Olu-Lafe – previously a senior leader and DEI consultant at YSC Consulting and former diversity and inclusion research analyst at Catalyst – holds a doctorate in psychology from Boston University and has worked with Fortune 500 companies designing and implementing DEI initiatives.
The move comes at a time when brands and agencies are rethinking their DEI strategies in the wake of last summer’s Black Lives Matter protests and recent anti-Asian violence has mobilized the Asian American community to combat marginalization.
Olu-Lafe, an expert in cognitive psychology and applied data analysis, started with Kinesso on Monday. She has been tasked with creating a comprehensive strategy to ensure the data and technology products developed by Acxiom, Kinesso and Matterkind (AKM) are are inclusive and respectful. The recent creation of Olu-Lafe’s role is part of an effort to reduce bias often reflected in data input by people that train algorithms in data-driven marketing, part of an ongoing DEI strategy at IPG.
Olu-Lafe will report to Renu Hooda, chief talent officer at Kinesso. AdExchanger spoke to Olu-Lafe.
What is the biggest issue around diversity and inclusion when it comes to consumer data?
FEMI OLU-LAFE: When it comes to data, people think, “Machines are doing this, why do we have to be concerned about it?” The approach that the organization is taking is that there are humans behind a lot of what the machines are learning.
Because data is about people and collected by people, it’s not immune to bias – even if the machines are doing the work. It’s really important for us to look at the data with a critical eye and make sure we are asking those tough questions: When, how and what was collected? Have we been fair? Have we been just?
What does biased data look like?
Biases arise from our brains making judgments about how we retain the information that's given to us. Those processes can be transposed into the way our computers make judgments
For example, the iPhone didn’t have lots of experience with people of color. Sometimes the Face ID ended up having challenges actually identifying faces [of people of color].

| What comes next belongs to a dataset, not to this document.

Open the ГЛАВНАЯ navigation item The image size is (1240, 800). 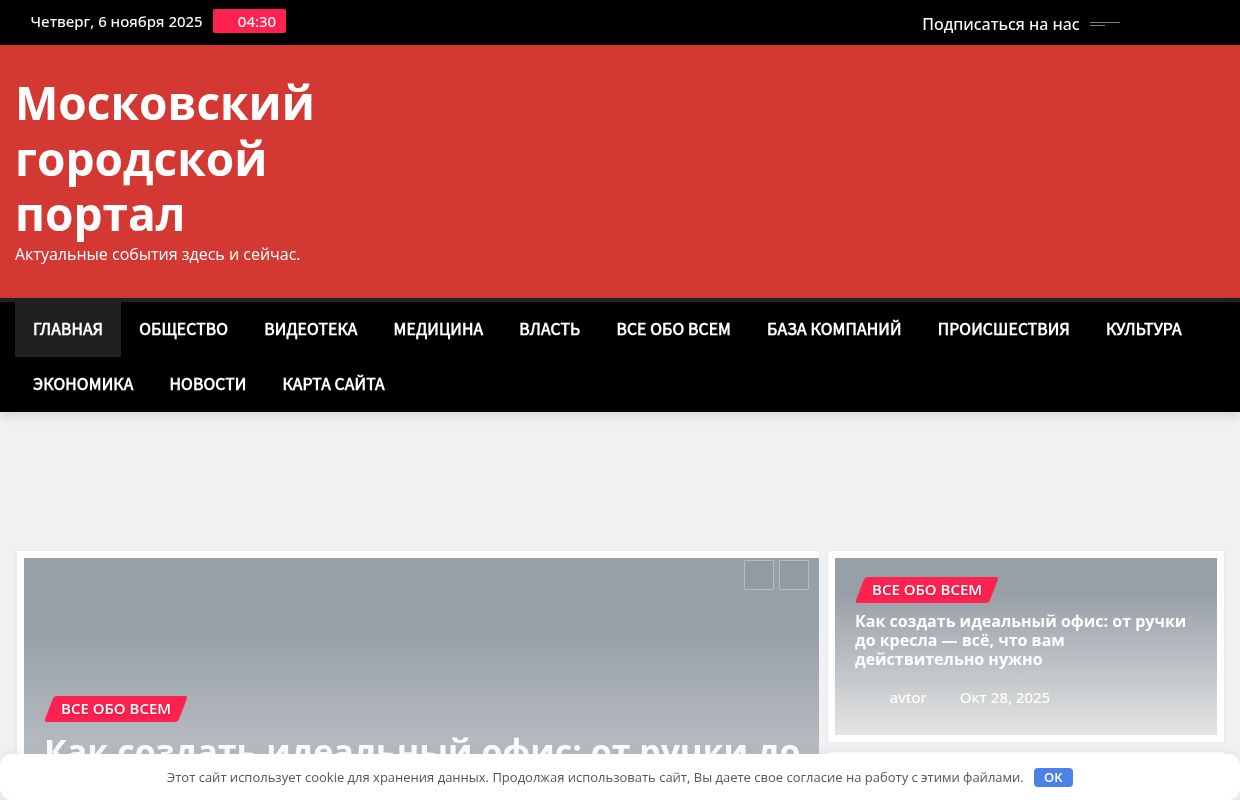tap(67, 329)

How can you actually operationalize adding more diversity and inclusion within the data used by AKM?
We have goals when it comes to removing bias in the data.

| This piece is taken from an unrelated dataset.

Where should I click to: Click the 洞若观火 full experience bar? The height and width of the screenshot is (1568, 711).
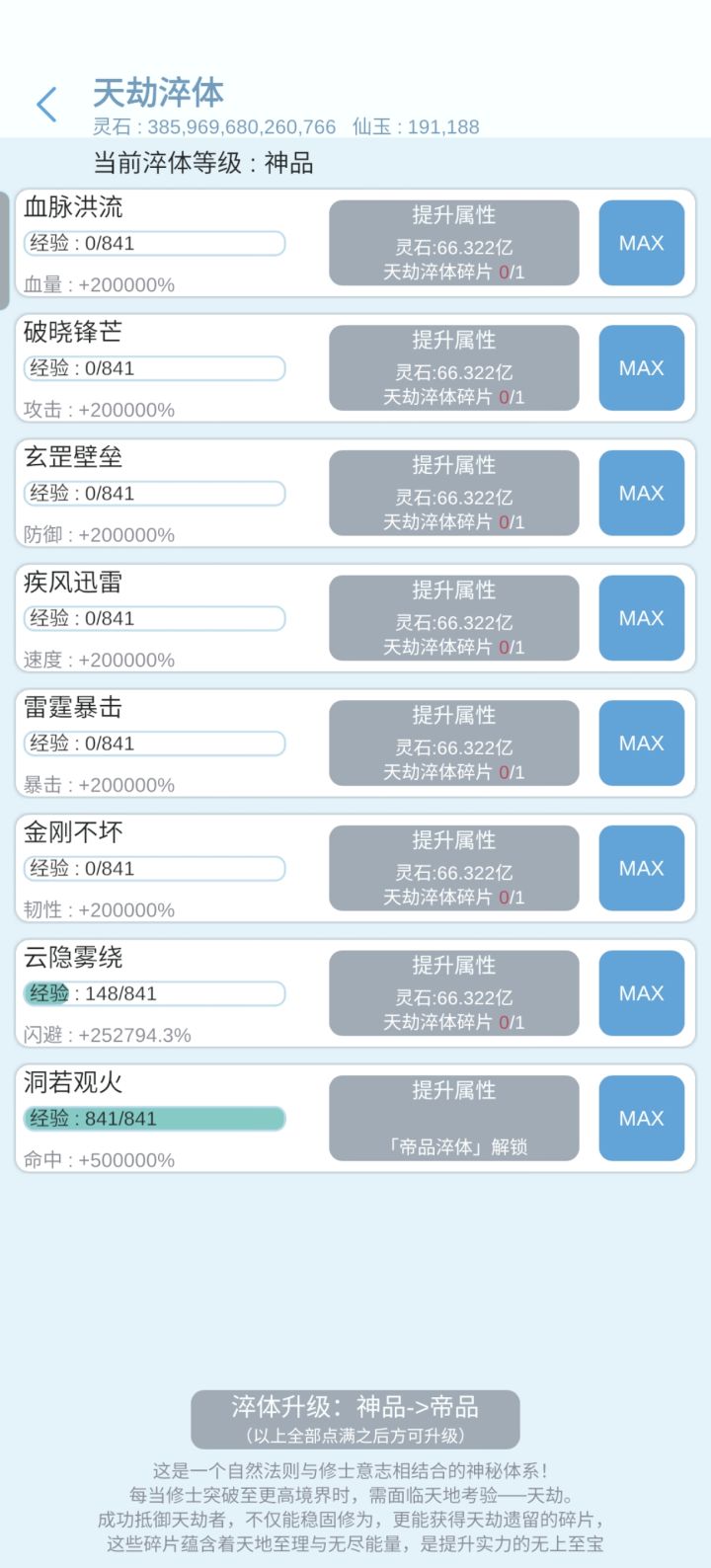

Some of that comes from how [data is] collected and setting metrics around doing thorough diagnostics to figure out what's going on. Then we want to set clear goals around what we want to do and what success looks like for us.
People in the field are looking for people to do this work and show them the approach we've taken, and how we benefit from this.
What will success look like? Do you have benchmarks?
The starting point involves partnering with people to understand the current state of bias in the system. The [AKM] organization has already been on a journey with this, so some of this is going to be asking ourselves: What have we done already to remove a lot of bias in the data? What have we found beneficial? What do we want to grow into to take this a step further?
Acxiom, Kinesso and Matterkind are all different data companies — how does your strategy change for each one?
My role goes across AKM, so I have people within each of those companies to partner with. It’s about building a strategy across all of the companies and ensuring that we're launching a cohesive program rather than single initiatives. That's a key part of bringing me on board. I'm really excited to learn about the different companies, different cultures, what success looks like – and creating a cohesive programming strategy that works for all of them.
What will be different this time next year?
This time next year, I would love to see more diverse perspectives and to see metrics around that.
Additionally, I would love to see us partnering externally with businesses in a meaningful way when it comes to removing bias and cultivating thought leadership with some of our clients as well.
I would love to see the industry moved along a little bit further in the inclusion journey.
This interview has been edited and condensed.